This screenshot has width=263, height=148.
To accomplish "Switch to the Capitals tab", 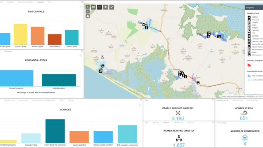I will click(x=41, y=2).
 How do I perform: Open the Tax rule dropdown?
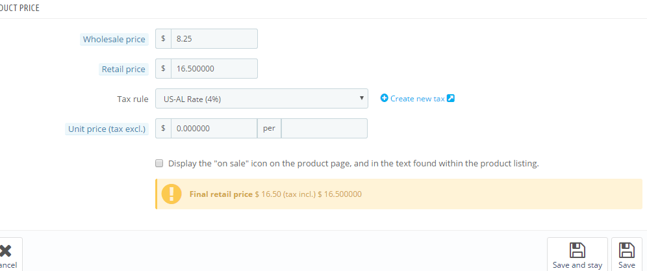tap(261, 98)
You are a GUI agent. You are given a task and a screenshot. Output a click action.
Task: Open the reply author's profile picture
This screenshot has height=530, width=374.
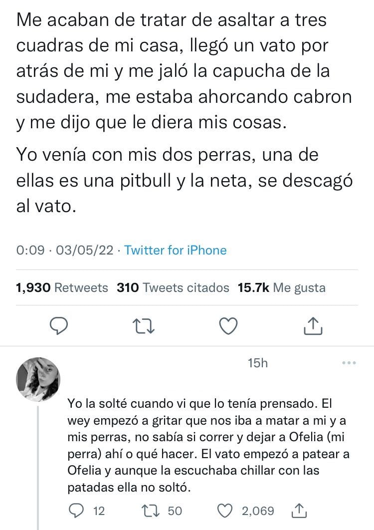click(38, 379)
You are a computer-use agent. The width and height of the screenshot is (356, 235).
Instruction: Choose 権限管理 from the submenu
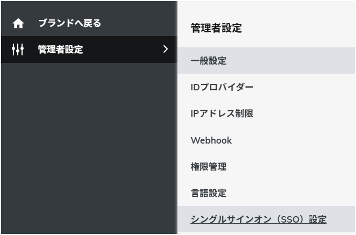pyautogui.click(x=209, y=167)
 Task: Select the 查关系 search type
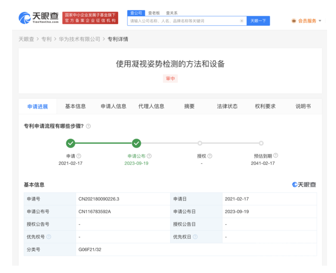tap(172, 13)

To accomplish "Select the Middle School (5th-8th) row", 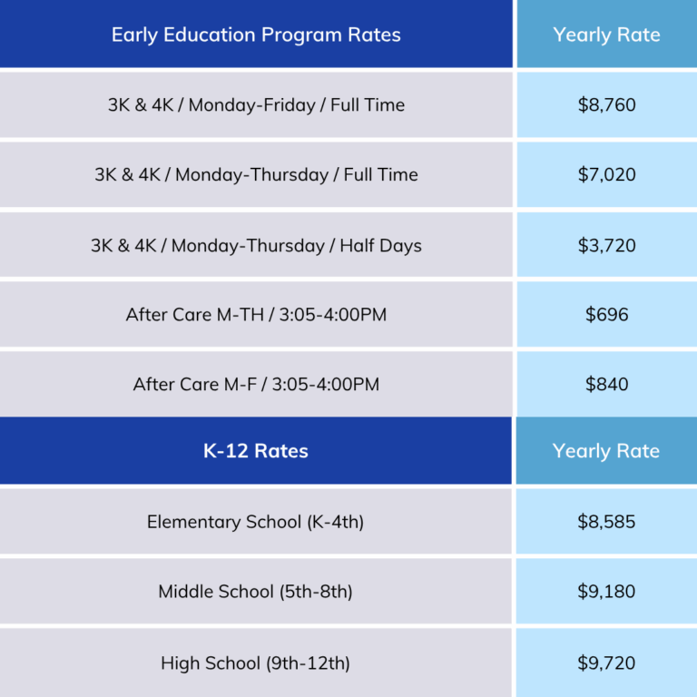I will pyautogui.click(x=256, y=592).
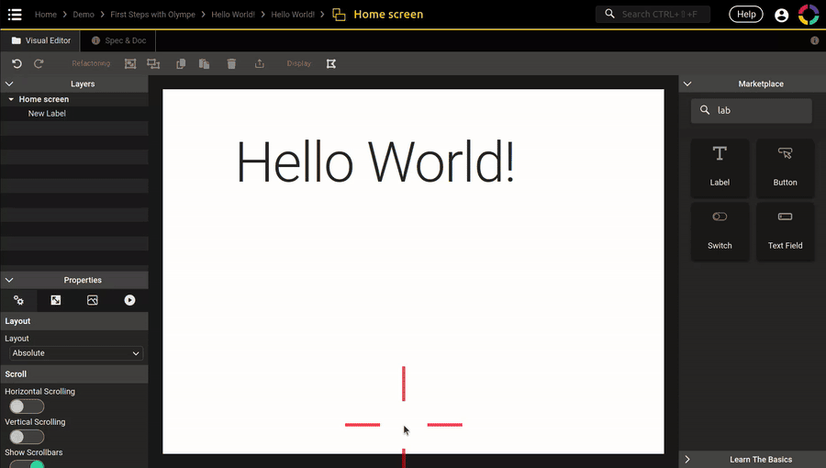Open the hamburger main menu

15,15
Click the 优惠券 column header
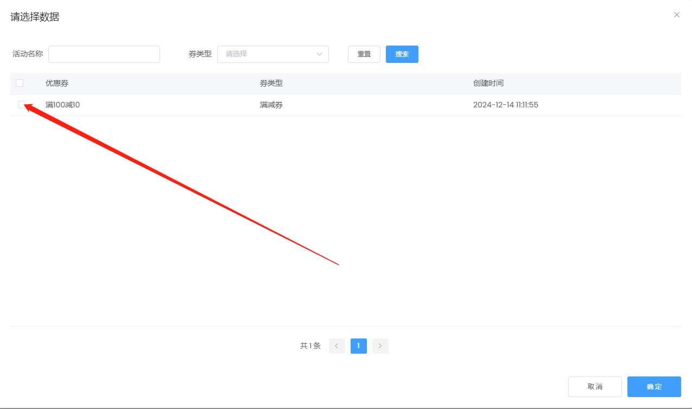The image size is (692, 409). click(x=57, y=83)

########

TASK BRIEF> Where does the string "agent" appear in the records above? Return every line that holds it.

TASK OUTPUT>
You are a GUI agent. You are given a task and a screenshot. Output a click action.
You are a computer-use agent. The width and height of the screenshot is (356, 235).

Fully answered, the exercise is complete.